(Stored data entries)
----

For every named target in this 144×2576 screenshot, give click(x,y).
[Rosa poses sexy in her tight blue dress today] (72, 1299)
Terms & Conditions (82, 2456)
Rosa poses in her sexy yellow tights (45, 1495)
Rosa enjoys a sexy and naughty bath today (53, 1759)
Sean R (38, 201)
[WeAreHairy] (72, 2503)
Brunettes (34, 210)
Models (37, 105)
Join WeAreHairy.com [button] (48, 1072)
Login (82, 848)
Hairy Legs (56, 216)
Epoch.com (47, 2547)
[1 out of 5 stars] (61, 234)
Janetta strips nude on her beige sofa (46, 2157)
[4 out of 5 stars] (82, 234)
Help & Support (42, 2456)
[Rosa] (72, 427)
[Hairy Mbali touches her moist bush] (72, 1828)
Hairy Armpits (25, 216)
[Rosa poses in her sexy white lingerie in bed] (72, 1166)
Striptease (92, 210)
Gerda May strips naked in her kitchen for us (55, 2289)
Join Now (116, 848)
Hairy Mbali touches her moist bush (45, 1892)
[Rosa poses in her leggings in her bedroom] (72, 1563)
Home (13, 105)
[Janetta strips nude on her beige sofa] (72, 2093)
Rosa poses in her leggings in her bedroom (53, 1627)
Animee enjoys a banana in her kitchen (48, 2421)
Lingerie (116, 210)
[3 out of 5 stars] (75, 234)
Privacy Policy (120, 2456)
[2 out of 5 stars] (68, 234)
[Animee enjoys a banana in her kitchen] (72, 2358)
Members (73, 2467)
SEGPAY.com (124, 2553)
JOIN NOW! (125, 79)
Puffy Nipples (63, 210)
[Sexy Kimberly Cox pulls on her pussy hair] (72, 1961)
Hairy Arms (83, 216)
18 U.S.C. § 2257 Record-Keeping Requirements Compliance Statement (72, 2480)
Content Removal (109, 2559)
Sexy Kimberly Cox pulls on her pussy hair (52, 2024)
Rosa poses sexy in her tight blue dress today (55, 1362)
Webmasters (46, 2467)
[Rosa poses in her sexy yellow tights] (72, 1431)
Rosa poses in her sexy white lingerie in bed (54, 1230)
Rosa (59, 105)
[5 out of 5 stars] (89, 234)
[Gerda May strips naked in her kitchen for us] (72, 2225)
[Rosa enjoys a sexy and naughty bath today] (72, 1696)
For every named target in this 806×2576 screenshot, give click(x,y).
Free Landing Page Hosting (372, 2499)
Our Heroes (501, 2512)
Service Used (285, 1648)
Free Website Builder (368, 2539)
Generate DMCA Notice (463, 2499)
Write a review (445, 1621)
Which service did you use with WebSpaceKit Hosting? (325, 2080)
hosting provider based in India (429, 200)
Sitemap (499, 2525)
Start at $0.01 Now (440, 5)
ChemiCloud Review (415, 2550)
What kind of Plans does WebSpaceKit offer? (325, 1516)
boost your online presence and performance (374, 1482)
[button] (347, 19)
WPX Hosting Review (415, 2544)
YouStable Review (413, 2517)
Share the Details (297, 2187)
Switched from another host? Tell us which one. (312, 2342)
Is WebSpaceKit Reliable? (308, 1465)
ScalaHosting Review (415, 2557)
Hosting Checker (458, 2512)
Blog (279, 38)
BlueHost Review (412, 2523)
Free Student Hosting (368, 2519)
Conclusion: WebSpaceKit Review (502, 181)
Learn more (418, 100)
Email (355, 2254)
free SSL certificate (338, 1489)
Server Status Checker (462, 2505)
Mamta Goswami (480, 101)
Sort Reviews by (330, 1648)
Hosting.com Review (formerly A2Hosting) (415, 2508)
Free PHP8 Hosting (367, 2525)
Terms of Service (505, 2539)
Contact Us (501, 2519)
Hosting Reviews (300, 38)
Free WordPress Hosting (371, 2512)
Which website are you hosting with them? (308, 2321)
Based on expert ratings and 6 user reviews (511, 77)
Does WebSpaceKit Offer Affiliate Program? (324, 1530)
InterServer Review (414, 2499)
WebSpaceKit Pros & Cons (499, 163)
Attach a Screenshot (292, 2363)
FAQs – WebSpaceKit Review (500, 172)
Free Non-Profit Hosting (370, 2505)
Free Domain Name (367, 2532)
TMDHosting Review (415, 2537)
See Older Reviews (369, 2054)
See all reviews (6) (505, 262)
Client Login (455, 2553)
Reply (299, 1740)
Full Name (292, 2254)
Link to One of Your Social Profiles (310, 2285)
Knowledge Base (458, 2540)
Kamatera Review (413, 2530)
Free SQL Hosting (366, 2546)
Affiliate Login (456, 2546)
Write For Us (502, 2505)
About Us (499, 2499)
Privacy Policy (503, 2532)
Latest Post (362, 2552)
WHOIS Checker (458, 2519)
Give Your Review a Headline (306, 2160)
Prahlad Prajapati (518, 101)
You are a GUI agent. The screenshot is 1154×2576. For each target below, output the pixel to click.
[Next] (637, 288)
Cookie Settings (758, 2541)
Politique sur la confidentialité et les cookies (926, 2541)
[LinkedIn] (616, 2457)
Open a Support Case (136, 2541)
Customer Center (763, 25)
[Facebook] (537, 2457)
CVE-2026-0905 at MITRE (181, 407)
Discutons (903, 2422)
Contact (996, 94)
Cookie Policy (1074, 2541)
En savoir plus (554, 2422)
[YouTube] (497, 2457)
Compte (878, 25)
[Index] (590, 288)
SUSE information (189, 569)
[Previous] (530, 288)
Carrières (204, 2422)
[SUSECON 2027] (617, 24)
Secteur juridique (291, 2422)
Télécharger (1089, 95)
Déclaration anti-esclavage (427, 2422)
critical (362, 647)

----

What the task requires » Every single record must be transcribed exactly as it stands.

Solution »
For every named target in this 144×2576 screenshot, give click(x,y).
[Rosa poses sexy in her tight blue dress today] (72, 1299)
Terms & Conditions (82, 2456)
Rosa poses in her sexy yellow tights (45, 1495)
Rosa enjoys a sexy and naughty bath today (53, 1759)
Sean R (38, 201)
[WeAreHairy] (72, 2503)
Brunettes (34, 210)
Models (37, 105)
Join WeAreHairy.com [button] (48, 1072)
Login (82, 848)
Hairy Legs (56, 216)
Epoch.com (47, 2547)
[1 out of 5 stars] (61, 234)
Janetta strips nude on her beige sofa (46, 2157)
[4 out of 5 stars] (82, 234)
Help & Support (42, 2456)
[Rosa] (72, 427)
[Hairy Mbali touches her moist bush] (72, 1828)
Hairy Armpits (25, 216)
[Rosa poses in her sexy white lingerie in bed] (72, 1166)
Striptease (92, 210)
Gerda May strips naked in her kitchen for us (55, 2289)
Join Now (116, 848)
Hairy Mbali touches her moist bush (45, 1892)
[Rosa poses in her leggings in her bedroom] (72, 1563)
Home (13, 105)
[Janetta strips nude on her beige sofa] (72, 2093)
Rosa poses in her leggings in her bedroom (53, 1627)
Animee enjoys a banana in her kitchen (48, 2421)
Lingerie (116, 210)
[3 out of 5 stars] (75, 234)
Privacy Policy (120, 2456)
[2 out of 5 stars] (68, 234)
[Animee enjoys a banana in her kitchen] (72, 2358)
Members (73, 2467)
SEGPAY.com (124, 2553)
JOIN NOW! (125, 79)
Puffy Nipples (63, 210)
[Sexy Kimberly Cox pulls on her pussy hair] (72, 1961)
Hairy Arms (83, 216)
18 U.S.C. § 2257 Record-Keeping Requirements Compliance Statement (72, 2480)
Content Removal (109, 2559)
Sexy Kimberly Cox pulls on her pussy hair (52, 2024)
Rosa poses sexy in her tight blue dress today (55, 1362)
Webmasters (46, 2467)
[Rosa poses in her sexy yellow tights] (72, 1431)
Rosa poses in her sexy white lingerie in bed (54, 1230)
Rosa (59, 105)
[5 out of 5 stars] (89, 234)
[Gerda May strips naked in her kitchen for us] (72, 2225)
[Rosa enjoys a sexy and naughty bath today] (72, 1696)
For every named target in this 806×2576 screenshot, give click(x,y).
Free Landing Page Hosting (372, 2499)
Our Heroes (501, 2512)
Service Used (285, 1648)
Free Website Builder (368, 2539)
Generate DMCA Notice (463, 2499)
Write a review (445, 1621)
Which service did you use with WebSpaceKit Hosting? (325, 2080)
hosting provider based in India (429, 200)
Sitemap (499, 2525)
Start at $0.01 Now (440, 5)
ChemiCloud Review (415, 2550)
What kind of Plans does WebSpaceKit offer? (325, 1516)
boost your online presence and performance (374, 1482)
[button] (347, 19)
WPX Hosting Review (415, 2544)
YouStable Review (413, 2517)
Share the Details (297, 2187)
Switched from another host? Tell us which one. (312, 2342)
Is WebSpaceKit Reliable? (308, 1465)
ScalaHosting Review (415, 2557)
Hosting Checker (458, 2512)
Blog (279, 38)
BlueHost Review (412, 2523)
Free Student Hosting (368, 2519)
Conclusion: WebSpaceKit Review (502, 181)
Learn more (418, 100)
Email (355, 2254)
free SSL certificate (338, 1489)
Server Status Checker (462, 2505)
Mamta Goswami (480, 101)
Sort Reviews by (330, 1648)
Hosting.com Review (formerly A2Hosting) (415, 2508)
Free PHP8 Hosting (367, 2525)
Terms of Service (505, 2539)
Contact Us (501, 2519)
Hosting Reviews (300, 38)
Free WordPress Hosting (371, 2512)
Which website are you hosting with them? (308, 2321)
Based on expert ratings and 6 user reviews (511, 77)
Does WebSpaceKit Offer Affiliate Program? (324, 1530)
InterServer Review (414, 2499)
WebSpaceKit Pros & Cons (499, 163)
Attach a Screenshot (292, 2363)
FAQs – WebSpaceKit Review (500, 172)
Free Non-Profit Hosting (370, 2505)
Free Domain Name (367, 2532)
TMDHosting Review (415, 2537)
See Older Reviews (369, 2054)
See all reviews (6) (505, 262)
Client Login (455, 2553)
Reply (299, 1740)
Full Name (292, 2254)
Link to One of Your Social Profiles (310, 2285)
Knowledge Base (458, 2540)
Kamatera Review (413, 2530)
Free SQL Hosting (366, 2546)
Affiliate Login (456, 2546)
Write For Us (502, 2505)
About Us (499, 2499)
Privacy Policy (503, 2532)
Latest Post (362, 2552)
WHOIS Checker (458, 2519)
Give Your Review a Headline (306, 2160)
Prahlad Prajapati (518, 101)
You are a GUI agent. The screenshot is 1154×2576. For each target below, output the pixel to click.
[Next] (637, 288)
Cookie Settings (758, 2541)
Politique sur la confidentialité et les cookies (926, 2541)
[LinkedIn] (616, 2457)
Open a Support Case (136, 2541)
Customer Center (763, 25)
[Facebook] (537, 2457)
CVE-2026-0905 at MITRE (181, 407)
Discutons (903, 2422)
Contact (996, 94)
Cookie Policy (1074, 2541)
En savoir plus (554, 2422)
[YouTube] (497, 2457)
Compte (878, 25)
[Index] (590, 288)
SUSE information (189, 569)
[Previous] (530, 288)
Carrières (204, 2422)
[SUSECON 2027] (617, 24)
Secteur juridique (291, 2422)
Télécharger (1089, 95)
Déclaration anti-esclavage (427, 2422)
critical (362, 647)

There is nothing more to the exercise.